• **Фрагмент страницы**

Случай, долженствовавший погубить великую княгиню, доставил ей большую безопасность и способ держать на своем жалованье и саму любовницу своего мужа; она сделалась отважнее на новые замыслы и начала показывать всю нелепость своего мужа столь же тщательно, сколь сперва старалась ее скрывать. Она совершенно переменила систему, и избрав своего сына орудием собственного честолюбия, вознамерилась доставить ему в будущем корону и пользоваться правом регентства; намерение благоразумное и в совершенной точности сообразное с законами империи. Но надлежало, чтоб сама Елизавета отрешила своего племянника. Государыня кроткая, нерешительная, суеверная, которая, подписывая однажды мирный договор с иностранным двором, не докончила подписи потому, что шмель сел ей на перо; в племяннике своем она уважала те же права, какими воспользовалась сама. Оставалось одно средство: при кончине ее подменить завещание – средство, которому бывали примеры и между монархами и по которому Адриан наследовал Траяну.
В то время как замышляли сию хитрость, переворот в общих делах Европы похитил у великой княгини нужного ей поверенного, великого канцлера Бестужева, которого перемена придворных связей лишила места. Его отдаление влекло за собой и графа Понятовского, которого отозвали к своему королю, и великая княгиня с чувством глубочайшей горести у ног императрицы тщетно умоляла ее со слезами возвратить ей графа, на которого сама Елизавета взирала с беспокойною завистью.
Княгиня начала жить при дворе, как в пустыне, и таким образом она провела несколько лет, имея известные связи только с молодыми женщинами, которые, так же как и она, любили поляков и были худо приняты при большом дворе за юные свои прелести. Она вставала всегда на рассвете и целые дни просиживала за чтением полезных французских книг, часто в уединении и не теряя никогда времени ни за столом, ни за туалетом. В сие-то время положила она основание будущему своему величию. Она признавалась, что уроками всей своей утонченности обязана одной из своих дам, простой и не замечательной наружности. В сие-то время заготовила она на нужный случай друзей; значительные особы убеждались, по тайным с нею связям, что они были бы гораздо важнее во время ее правления; и так как под завесой злополучной страсти происходили некоторые утешительные свидания, то многим показалось, что при ее дворе они вошли бы в особенную к ней милость. Таково было ее положение, когда 5 января 1762 года скончалась императрица Елизавета.
Оставляя до времени исполнение великих предначертаний, она старалась в сию минуту еще раз получить свою власть кротчайшими средствами.

• **Выдержка из данных**
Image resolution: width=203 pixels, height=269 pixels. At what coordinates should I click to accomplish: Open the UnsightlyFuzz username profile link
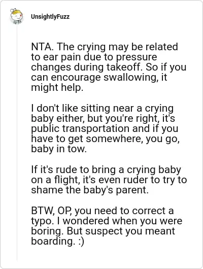50,17
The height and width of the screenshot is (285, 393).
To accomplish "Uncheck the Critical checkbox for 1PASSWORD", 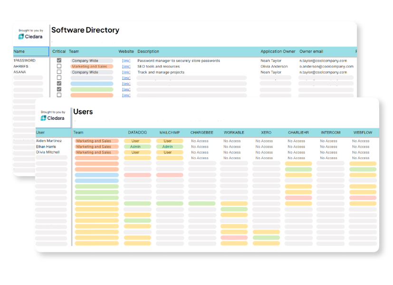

• **Условия задания**
- 1) Перепишите из фрагмента страницы отрывок, который начинается со слов «В то время как» и заканчивается словами «с беспокойною завистью.».
- 2) Какие люди названы во фрагменте страницы по имени или фамилии?
- 3) Соответствуют ли фрагменту страницы эти утверждения? На каждое ответьте «да» или «нет» и дословно приведите решающие слова фрагмента.
(a) Бестужев лишился места из-за перемены придворных связей.
(b) Великая княгиня обычно вставала поздно.
(c) Елизавета дописала подпись под мирным договором, хотя на ее перо сел шмель.
Отвечайте, опираясь только на фрагмент страницы, без материала.

• **Ответы к заданиям**
- 1)
В то время как замышляли сию хитрость, переворот в общих делах Европы похитил у великой княгини нужного ей поверенного, великого канцлера Бестужева, которого перемена придворных связей лишила места. Его отдаление влекло за собой и графа Понятовского, которого отозвали к своему королю, и великая княгиня с чувством глубочайшей горести у ног императрицы тщетно умоляла ее со слезами возвратить ей графа, на которого сама Елизавета взирала с беспокойною завистью.

- 2) Елизавета, Бестужев, граф Понятовский, Адриан, Траян.

- 3)
(a) Да: «великого канцлера Бестужева, которого перемена придворных связей лишила места».
(b) Нет: «Она вставала всегда на рассвете».
(c) Нет: «не докончила подписи потому, что шмель сел ей на перо».